Unlike the internets of the past, which have been grounded in attention and sharing, the niche quality that Web3 fosters will likely just push people further into their own information silos, built upon both their entrenched and assimilated biases. Web3, at this early stage, is decidedly not the melting pot of cultural commentary that 2.0 at least attempted, at one point in time, to be. We can only assume that were Web3 to become a full-fledged, pioneering, alternate marketplace for art and ideas, it would do little to expand upon the intellectual limitations of its predecessor.

With that in mind, the more that artists are drawn into working through Web3 platforms, whether it be for the convenience of sales or for the sake of not missing the bullet train to the future, we could be facing a pretty bleak field of artistic musings. Furthermore, Web3 can already be seen to be tethering the fervor of constant and ever-increasing momentum on NFT marketplaces to the ability for an artist to acquire any notoriety to begin with, let alone sustain the kind of viable career for which it claims to pave the way.

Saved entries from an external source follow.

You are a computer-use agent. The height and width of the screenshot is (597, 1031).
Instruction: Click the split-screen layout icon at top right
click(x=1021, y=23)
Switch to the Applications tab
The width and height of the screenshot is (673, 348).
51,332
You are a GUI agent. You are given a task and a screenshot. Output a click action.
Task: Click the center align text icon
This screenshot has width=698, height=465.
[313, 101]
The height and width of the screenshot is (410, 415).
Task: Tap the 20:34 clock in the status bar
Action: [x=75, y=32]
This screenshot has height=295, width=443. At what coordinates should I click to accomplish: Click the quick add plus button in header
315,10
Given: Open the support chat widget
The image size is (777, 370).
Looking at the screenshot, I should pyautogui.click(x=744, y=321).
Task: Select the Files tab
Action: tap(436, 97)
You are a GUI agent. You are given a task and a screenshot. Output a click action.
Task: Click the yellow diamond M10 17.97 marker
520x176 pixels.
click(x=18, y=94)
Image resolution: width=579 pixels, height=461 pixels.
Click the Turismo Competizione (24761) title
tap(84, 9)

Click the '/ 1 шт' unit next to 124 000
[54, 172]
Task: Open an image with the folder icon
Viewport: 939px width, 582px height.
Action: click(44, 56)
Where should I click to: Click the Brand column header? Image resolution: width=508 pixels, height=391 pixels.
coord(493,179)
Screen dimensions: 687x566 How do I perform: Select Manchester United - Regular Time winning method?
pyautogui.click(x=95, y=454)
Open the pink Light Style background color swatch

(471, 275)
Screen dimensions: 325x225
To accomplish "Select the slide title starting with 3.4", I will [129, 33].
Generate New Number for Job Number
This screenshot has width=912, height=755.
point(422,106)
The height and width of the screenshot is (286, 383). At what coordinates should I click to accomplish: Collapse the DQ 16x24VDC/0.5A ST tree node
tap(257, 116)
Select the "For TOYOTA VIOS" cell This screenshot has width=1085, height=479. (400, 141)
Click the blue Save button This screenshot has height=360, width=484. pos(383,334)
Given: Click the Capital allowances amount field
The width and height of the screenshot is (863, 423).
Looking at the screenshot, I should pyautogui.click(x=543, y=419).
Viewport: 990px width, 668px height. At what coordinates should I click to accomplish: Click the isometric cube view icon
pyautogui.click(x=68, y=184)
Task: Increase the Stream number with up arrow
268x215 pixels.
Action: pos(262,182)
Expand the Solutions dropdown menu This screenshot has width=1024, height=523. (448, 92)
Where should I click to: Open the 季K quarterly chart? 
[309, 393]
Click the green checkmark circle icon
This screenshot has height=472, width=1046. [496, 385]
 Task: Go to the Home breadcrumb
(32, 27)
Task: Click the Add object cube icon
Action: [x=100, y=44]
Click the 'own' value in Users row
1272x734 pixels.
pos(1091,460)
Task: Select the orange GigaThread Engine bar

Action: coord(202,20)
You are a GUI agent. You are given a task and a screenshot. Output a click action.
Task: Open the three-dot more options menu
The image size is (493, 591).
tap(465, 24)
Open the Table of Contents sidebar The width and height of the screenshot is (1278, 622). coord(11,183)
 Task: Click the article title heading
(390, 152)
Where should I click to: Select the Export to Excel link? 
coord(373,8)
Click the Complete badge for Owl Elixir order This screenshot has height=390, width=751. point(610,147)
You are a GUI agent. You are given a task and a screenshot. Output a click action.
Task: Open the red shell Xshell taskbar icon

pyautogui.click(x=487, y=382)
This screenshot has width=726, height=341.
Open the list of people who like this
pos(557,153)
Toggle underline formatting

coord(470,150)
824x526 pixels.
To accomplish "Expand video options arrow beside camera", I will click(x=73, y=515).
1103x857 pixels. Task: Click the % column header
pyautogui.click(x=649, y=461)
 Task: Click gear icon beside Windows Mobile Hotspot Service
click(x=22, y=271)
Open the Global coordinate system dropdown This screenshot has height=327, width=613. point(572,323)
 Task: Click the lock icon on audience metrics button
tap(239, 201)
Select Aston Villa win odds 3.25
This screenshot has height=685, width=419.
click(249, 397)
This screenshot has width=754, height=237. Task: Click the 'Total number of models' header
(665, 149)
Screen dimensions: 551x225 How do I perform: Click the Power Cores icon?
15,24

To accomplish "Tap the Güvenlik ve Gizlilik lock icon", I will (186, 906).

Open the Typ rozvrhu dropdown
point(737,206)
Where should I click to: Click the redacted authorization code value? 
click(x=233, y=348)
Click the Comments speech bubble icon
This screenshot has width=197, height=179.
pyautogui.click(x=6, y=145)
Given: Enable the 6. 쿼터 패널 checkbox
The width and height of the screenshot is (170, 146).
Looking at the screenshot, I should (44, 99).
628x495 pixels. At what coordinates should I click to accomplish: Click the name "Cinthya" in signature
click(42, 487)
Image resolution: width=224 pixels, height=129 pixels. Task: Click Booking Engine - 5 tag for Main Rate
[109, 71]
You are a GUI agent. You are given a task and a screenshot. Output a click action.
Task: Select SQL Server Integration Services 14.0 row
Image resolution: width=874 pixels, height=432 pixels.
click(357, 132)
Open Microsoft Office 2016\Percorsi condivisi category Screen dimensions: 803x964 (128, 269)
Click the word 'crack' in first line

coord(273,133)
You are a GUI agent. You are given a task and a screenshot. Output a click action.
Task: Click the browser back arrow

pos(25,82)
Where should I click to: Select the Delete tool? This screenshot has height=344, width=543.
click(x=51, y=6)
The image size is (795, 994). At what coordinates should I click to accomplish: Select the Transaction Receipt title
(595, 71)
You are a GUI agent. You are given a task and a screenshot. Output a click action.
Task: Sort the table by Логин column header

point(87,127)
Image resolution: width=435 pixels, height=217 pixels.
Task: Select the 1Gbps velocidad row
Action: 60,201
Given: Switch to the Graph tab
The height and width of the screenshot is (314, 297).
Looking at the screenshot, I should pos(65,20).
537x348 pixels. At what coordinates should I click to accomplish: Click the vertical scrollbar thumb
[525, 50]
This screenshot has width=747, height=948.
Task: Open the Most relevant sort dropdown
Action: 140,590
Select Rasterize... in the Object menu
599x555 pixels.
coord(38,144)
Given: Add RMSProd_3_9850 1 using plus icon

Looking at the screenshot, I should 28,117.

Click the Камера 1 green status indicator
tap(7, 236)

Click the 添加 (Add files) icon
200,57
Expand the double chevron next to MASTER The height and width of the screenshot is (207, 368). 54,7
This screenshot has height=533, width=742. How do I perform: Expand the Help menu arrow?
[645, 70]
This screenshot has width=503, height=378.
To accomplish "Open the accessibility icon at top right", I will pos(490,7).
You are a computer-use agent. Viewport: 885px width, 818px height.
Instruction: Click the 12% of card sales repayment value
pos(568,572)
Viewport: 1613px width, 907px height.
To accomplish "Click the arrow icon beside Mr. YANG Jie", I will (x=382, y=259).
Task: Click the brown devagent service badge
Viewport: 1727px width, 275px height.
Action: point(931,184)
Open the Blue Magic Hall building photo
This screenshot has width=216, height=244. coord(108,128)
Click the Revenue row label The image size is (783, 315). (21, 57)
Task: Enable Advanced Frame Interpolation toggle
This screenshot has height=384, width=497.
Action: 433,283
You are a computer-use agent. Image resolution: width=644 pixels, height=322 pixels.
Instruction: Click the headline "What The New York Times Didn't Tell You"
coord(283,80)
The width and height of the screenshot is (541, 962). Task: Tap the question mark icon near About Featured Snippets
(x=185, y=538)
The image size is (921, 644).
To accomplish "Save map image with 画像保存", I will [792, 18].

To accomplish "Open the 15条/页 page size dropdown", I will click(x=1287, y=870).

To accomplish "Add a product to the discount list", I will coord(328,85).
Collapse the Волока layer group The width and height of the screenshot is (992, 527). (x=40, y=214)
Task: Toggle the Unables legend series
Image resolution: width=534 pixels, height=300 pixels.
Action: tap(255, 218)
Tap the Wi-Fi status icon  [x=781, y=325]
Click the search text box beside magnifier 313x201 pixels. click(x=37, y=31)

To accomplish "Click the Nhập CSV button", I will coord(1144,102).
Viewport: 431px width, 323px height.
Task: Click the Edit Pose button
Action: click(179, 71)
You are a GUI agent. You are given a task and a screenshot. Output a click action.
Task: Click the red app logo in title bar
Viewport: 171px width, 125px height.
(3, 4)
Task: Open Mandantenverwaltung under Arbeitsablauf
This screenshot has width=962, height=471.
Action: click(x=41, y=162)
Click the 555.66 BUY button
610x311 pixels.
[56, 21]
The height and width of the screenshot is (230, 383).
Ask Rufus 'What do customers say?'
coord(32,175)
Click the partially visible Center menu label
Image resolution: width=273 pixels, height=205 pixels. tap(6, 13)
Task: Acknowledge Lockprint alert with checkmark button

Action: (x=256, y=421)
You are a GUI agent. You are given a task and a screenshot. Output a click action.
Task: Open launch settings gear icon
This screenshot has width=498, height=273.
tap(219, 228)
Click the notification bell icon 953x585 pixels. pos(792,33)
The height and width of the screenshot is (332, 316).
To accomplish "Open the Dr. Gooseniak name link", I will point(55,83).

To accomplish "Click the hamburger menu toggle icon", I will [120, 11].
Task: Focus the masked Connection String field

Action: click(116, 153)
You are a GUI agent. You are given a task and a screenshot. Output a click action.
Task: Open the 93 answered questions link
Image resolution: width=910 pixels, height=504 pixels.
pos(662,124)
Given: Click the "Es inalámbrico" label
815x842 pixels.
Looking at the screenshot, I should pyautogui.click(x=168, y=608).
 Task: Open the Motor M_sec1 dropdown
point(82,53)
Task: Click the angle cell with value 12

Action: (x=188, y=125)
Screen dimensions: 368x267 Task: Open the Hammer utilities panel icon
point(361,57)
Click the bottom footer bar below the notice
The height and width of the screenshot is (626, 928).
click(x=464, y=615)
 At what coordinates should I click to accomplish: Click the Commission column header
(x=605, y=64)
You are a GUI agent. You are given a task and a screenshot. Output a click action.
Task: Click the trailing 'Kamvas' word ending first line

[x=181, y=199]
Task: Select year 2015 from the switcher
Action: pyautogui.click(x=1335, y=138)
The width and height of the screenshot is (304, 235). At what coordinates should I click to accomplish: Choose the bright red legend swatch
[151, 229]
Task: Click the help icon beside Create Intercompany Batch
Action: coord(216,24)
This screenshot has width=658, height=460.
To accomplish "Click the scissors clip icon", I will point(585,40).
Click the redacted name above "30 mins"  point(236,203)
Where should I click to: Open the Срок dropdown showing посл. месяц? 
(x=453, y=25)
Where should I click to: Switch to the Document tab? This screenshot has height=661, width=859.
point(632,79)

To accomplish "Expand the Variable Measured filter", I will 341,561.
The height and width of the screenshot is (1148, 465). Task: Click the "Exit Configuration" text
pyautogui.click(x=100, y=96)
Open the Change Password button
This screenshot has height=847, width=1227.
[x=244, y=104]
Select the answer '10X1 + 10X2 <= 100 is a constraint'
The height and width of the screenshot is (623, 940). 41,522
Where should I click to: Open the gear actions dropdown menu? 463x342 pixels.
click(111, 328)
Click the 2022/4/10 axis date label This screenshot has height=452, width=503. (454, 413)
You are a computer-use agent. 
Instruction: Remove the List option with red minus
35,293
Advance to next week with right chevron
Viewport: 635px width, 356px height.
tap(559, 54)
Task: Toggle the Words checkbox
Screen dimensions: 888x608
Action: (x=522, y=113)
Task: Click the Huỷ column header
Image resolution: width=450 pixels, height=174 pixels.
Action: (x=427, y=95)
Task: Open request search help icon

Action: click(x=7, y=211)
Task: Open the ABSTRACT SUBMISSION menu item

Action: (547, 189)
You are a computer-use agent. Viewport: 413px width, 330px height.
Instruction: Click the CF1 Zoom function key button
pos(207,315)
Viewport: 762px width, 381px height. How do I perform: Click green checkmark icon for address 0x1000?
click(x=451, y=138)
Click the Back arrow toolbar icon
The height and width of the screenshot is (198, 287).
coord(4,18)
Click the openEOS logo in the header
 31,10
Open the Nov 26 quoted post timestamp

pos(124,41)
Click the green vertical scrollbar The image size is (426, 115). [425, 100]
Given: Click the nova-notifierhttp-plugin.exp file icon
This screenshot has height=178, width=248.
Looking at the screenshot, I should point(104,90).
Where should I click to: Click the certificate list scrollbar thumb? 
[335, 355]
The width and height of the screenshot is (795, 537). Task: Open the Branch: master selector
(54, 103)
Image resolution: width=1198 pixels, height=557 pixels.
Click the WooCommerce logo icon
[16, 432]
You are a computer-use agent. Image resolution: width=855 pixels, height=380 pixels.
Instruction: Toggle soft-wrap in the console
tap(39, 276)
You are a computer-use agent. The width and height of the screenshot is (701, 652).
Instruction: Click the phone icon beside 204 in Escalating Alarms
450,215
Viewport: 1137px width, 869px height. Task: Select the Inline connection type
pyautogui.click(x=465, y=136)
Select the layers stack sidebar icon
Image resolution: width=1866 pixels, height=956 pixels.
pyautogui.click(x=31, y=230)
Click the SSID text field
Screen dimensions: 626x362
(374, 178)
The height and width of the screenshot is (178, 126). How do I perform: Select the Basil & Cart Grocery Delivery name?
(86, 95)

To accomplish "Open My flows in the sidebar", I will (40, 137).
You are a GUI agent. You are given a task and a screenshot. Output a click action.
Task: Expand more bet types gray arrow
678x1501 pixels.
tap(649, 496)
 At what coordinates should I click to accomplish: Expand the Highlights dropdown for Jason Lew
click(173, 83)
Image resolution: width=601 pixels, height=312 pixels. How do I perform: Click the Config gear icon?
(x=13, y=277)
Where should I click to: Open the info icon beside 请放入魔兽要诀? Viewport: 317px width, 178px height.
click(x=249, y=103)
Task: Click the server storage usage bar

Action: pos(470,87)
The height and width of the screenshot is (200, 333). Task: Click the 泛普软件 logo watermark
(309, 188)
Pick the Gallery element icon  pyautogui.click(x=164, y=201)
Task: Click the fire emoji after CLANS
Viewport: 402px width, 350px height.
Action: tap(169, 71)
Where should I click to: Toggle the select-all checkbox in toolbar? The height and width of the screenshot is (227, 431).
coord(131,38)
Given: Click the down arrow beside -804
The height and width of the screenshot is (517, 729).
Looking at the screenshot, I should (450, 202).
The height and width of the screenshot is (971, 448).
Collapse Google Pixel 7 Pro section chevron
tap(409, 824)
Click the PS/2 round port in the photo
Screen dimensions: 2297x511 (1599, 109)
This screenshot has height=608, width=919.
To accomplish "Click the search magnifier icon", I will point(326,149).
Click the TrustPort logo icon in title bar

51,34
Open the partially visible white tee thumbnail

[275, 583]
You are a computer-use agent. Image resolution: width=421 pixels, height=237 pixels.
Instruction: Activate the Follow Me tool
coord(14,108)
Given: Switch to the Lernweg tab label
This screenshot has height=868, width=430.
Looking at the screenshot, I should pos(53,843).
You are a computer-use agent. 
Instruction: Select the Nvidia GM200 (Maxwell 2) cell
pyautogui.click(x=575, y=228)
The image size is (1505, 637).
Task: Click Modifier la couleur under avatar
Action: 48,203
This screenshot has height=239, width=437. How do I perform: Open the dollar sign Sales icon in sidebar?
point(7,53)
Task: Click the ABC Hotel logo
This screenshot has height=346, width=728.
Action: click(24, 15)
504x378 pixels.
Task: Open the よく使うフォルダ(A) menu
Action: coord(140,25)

The feel-good vibes that Web3 so clearly wants to put out into the world mask just the kinds of corruption that inevitably lurk in the wings of any system that so closely ties psychological tendencies to commerce. Moving forward into the congenial, idiosyncratic clusters that Web3 exalts will only mean implicit and explicit messaging, encouraging us to exhibit the very feelings and behaviors that oblige the larger markets that it will always serve.